SUPPLIED MATERIAL:
## Start
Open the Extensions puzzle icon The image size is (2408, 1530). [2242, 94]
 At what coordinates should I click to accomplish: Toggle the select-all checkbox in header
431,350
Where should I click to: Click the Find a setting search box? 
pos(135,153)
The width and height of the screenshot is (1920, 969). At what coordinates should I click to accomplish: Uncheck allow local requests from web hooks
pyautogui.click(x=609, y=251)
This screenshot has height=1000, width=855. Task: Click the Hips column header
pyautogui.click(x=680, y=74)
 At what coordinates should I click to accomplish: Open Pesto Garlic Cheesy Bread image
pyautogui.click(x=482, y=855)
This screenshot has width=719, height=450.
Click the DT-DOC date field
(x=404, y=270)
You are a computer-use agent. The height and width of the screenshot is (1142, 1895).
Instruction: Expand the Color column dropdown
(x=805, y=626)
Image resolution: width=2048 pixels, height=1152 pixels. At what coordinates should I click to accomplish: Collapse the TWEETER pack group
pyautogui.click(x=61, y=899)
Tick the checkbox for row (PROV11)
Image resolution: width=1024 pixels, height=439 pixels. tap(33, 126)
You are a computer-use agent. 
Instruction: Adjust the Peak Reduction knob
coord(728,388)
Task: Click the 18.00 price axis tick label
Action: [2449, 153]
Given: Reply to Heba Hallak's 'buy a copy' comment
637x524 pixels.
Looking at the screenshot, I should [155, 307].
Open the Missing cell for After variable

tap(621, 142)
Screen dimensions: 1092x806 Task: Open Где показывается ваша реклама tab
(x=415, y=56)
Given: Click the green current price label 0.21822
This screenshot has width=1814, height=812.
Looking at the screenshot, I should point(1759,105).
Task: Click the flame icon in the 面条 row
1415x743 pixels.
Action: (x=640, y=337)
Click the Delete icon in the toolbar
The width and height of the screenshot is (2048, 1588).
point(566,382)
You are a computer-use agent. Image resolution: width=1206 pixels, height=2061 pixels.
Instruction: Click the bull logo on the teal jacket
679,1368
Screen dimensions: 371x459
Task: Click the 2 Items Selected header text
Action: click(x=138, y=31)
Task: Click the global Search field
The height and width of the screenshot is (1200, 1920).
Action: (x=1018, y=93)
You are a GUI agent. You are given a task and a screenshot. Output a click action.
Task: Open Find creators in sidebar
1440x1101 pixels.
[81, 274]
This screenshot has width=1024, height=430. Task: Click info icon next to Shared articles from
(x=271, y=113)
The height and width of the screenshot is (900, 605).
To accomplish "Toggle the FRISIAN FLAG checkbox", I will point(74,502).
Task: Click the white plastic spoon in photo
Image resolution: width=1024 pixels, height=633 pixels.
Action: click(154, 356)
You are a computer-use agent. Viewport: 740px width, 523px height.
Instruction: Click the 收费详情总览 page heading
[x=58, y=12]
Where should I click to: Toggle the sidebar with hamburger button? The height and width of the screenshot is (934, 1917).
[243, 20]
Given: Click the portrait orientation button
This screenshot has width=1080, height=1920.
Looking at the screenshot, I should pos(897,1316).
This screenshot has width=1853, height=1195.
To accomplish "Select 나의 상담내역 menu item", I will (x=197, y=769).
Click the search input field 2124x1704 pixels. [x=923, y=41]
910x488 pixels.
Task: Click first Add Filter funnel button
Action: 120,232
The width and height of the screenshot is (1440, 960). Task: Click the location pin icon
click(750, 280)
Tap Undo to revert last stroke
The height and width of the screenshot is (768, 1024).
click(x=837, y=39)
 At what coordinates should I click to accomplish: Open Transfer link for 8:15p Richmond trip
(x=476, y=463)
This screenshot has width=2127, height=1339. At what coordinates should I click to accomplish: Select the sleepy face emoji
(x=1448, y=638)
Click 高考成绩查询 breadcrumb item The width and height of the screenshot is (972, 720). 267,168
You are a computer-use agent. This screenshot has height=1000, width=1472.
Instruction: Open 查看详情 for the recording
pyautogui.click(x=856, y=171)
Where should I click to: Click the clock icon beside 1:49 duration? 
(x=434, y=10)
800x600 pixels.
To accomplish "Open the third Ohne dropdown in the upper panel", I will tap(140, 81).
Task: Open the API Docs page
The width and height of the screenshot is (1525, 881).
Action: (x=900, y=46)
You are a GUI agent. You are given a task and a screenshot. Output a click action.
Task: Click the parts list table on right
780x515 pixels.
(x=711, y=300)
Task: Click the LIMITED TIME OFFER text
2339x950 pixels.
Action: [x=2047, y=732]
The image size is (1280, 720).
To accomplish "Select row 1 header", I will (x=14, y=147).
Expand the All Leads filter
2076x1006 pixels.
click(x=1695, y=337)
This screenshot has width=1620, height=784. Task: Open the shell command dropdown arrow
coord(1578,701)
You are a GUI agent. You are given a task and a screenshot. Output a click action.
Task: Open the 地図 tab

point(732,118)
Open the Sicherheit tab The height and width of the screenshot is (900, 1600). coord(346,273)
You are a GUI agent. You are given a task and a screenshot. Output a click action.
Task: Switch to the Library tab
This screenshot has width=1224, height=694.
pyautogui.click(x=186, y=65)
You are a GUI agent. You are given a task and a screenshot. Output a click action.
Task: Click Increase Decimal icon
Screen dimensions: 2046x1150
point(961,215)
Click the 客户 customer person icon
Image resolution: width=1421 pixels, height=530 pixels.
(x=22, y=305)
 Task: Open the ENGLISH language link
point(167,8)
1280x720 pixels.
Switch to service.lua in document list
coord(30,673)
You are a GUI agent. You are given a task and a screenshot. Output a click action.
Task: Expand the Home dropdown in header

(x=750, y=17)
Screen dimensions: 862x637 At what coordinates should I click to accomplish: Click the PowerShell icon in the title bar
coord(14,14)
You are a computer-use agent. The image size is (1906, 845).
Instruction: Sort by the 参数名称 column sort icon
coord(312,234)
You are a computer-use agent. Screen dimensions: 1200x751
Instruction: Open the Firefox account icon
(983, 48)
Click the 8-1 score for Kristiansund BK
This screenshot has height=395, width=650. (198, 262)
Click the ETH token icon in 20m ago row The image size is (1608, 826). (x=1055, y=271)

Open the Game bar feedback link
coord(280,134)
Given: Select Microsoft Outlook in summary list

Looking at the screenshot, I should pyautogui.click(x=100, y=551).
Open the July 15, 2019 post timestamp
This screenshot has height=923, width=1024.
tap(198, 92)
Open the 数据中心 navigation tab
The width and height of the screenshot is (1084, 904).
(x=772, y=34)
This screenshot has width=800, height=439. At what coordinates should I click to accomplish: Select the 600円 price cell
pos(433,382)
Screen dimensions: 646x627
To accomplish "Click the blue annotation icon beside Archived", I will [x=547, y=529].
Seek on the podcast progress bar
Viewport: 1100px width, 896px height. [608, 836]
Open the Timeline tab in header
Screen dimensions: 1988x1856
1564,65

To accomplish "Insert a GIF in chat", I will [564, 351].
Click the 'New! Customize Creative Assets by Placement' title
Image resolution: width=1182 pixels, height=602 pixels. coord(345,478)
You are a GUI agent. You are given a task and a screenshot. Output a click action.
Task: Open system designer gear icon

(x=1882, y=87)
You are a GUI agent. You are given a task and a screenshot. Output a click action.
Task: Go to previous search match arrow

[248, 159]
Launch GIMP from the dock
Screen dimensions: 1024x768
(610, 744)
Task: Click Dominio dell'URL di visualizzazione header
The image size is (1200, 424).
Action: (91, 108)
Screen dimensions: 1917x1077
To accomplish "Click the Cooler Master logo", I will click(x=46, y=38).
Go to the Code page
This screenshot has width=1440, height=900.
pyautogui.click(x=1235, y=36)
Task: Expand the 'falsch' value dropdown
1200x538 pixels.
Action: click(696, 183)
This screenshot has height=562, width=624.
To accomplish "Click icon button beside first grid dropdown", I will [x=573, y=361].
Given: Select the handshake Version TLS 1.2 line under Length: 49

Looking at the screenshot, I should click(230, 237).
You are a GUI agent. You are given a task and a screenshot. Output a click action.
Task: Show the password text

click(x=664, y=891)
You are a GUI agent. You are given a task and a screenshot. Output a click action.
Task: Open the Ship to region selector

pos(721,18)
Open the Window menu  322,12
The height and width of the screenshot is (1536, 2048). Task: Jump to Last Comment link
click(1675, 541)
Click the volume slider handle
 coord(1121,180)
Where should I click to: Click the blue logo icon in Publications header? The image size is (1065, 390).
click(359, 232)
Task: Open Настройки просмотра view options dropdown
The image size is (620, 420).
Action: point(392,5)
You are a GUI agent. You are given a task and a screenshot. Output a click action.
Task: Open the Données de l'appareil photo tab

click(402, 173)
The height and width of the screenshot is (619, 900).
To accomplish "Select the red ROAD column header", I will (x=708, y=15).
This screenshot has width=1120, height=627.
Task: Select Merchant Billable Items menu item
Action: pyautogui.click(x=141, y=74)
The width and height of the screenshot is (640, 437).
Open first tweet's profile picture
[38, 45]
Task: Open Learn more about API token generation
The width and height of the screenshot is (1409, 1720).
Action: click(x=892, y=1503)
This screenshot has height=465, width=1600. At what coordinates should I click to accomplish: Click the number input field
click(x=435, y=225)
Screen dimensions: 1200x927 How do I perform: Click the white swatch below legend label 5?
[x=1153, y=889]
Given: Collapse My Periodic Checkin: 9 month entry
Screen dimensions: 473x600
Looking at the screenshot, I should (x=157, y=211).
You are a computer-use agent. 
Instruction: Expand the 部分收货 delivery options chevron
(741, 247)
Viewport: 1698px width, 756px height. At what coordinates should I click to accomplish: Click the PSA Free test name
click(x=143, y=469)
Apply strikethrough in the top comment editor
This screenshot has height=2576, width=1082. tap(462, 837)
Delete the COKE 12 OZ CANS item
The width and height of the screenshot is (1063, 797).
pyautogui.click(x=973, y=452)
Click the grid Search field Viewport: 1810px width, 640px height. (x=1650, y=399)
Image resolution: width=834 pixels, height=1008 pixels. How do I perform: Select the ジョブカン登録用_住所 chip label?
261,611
## End
REQUIRED TASK:
Please update the listing from the line that contains "Open the Window" through the line that contains "Looking at the screenshot, I should (x=157, y=211).", changing "Screen dimensions" to "Display size" and leaving everything else unchanged.

TASK ANSWER:
Open the Window menu  322,12
The height and width of the screenshot is (1536, 2048). Task: Jump to Last Comment link
click(1675, 541)
Click the volume slider handle
 coord(1121,180)
Where should I click to: Click the blue logo icon in Publications header? The image size is (1065, 390).
click(359, 232)
Task: Open Настройки просмотра view options dropdown
The image size is (620, 420).
Action: point(392,5)
You are a GUI agent. You are given a task and a screenshot. Output a click action.
Task: Open the Données de l'appareil photo tab

click(402, 173)
The height and width of the screenshot is (619, 900).
To accomplish "Select the red ROAD column header", I will (x=708, y=15).
This screenshot has width=1120, height=627.
Task: Select Merchant Billable Items menu item
Action: pyautogui.click(x=141, y=74)
The width and height of the screenshot is (640, 437).
Open first tweet's profile picture
[38, 45]
Task: Open Learn more about API token generation
The width and height of the screenshot is (1409, 1720).
Action: click(x=892, y=1503)
This screenshot has height=465, width=1600. At what coordinates should I click to accomplish: Click the number input field
click(x=435, y=225)
Display size: 1200x927 How do I perform: Click the white swatch below legend label 5?
[x=1153, y=889]
Given: Collapse My Periodic Checkin: 9 month entry
Display size: 473x600
Looking at the screenshot, I should (x=157, y=211).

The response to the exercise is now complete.